We have tried training (used BarkBusters which was absolutely awful and useless and a waste of $600), he was recently neutered, we try scolding him, introducing him to other animals slowly, etc. but nothing has really worked.

Our local shelter was full and so we recently took on a foster dog for a few weeks. She is only 40 lbs. (the GSD is 95) so I'm trying to introduce them very very slowly. He will go up to her crate and wag his tail and sniff and not bark at all but if they are both on leashes he goes bezerk. His hackles go up, he barks his head off, sometimes growls but all the while wagging his tail.

ANY insight would be helpful. What have you done to help such a situation? How can I tell if he will actually bite or is just sending off signals to the other dogs that let them know he is above them?:help::help::help::help::help:


----------



## pyratemom (Jan 10, 2011)

Have you tried LAT training yet. I thought I would never get anywhere with Raina's DA but I've been doing the "Look at that" training and it has been working. It takes a while with an older dog - she is 5 years old now and I just started the LAT in the past year. Whoever told you that tension goes down the leash is right. Your dog can tell if you tense up and it thinks there is a reason to get tough. That was the hardest part for me-remembering not to tense up but treat the situation as a training tool. When I see another dog I put her in a sit and get her eye attention - when she is calm and in a sit she gets treats until the dog passes. I was really pleased a few days ago when all my hard work paid off - a stranger was in my yard letting their dog relieve themself and I put Raina in a sit on the corner. The man yelled at me to control my dog - she was not barking just sitting. I yelled back at the man and she stood up to see if she needed to protect me but she immediately calmed when I did. I told the man to move out of my yard so I could take my calm dog home. This takes a while and you have to remember to remain calm. There are others on this forum that have used this technique and could probably explain it better.


----------



## x.WOLFiE.x (Sep 1, 2012)

Thank you!! I will do some research. 
Anyone able to add any advice or answer my other questions?
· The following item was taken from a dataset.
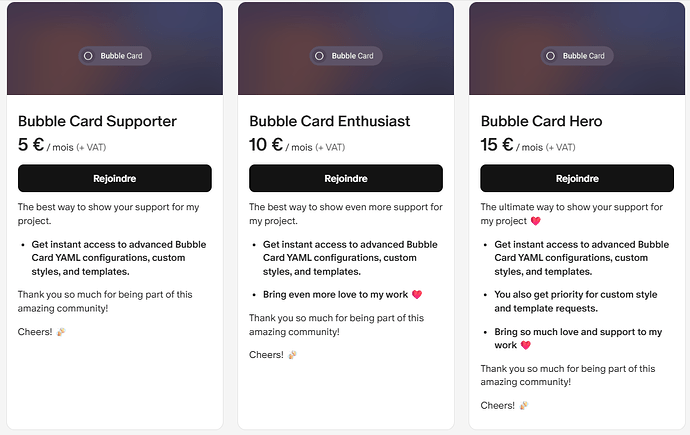Select the Bubble Card Hero title
Viewport: 690px width, 435px height.
click(x=541, y=121)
Sent from Petguide.com Free App


----------



## angryrainbow (Jul 1, 2012)

Remember that it all starts with a look. your boy will get a look in his eye before he reacts, and that is your signal to get him out of whatever situation he is in. Every time he goes over threshold, it reinforces his behavior.

How does he respond to corrections with a prong or choke collar ?


----------



## mebully21 (Nov 18, 2011)

Some dogs once mature just dont like other dogs. Its probably genetic. Just teach him to ignore other dogs inpublic and stop forcing him to like other dogs. As far as the foster and him some dogs have leash aggression when leashed but are fine offleash. Keep them separate but able to see each other when foster iscrated and after a few weeks see how they do in the house and take it slow for introductions if it seems they are good let them meet inside no leashes.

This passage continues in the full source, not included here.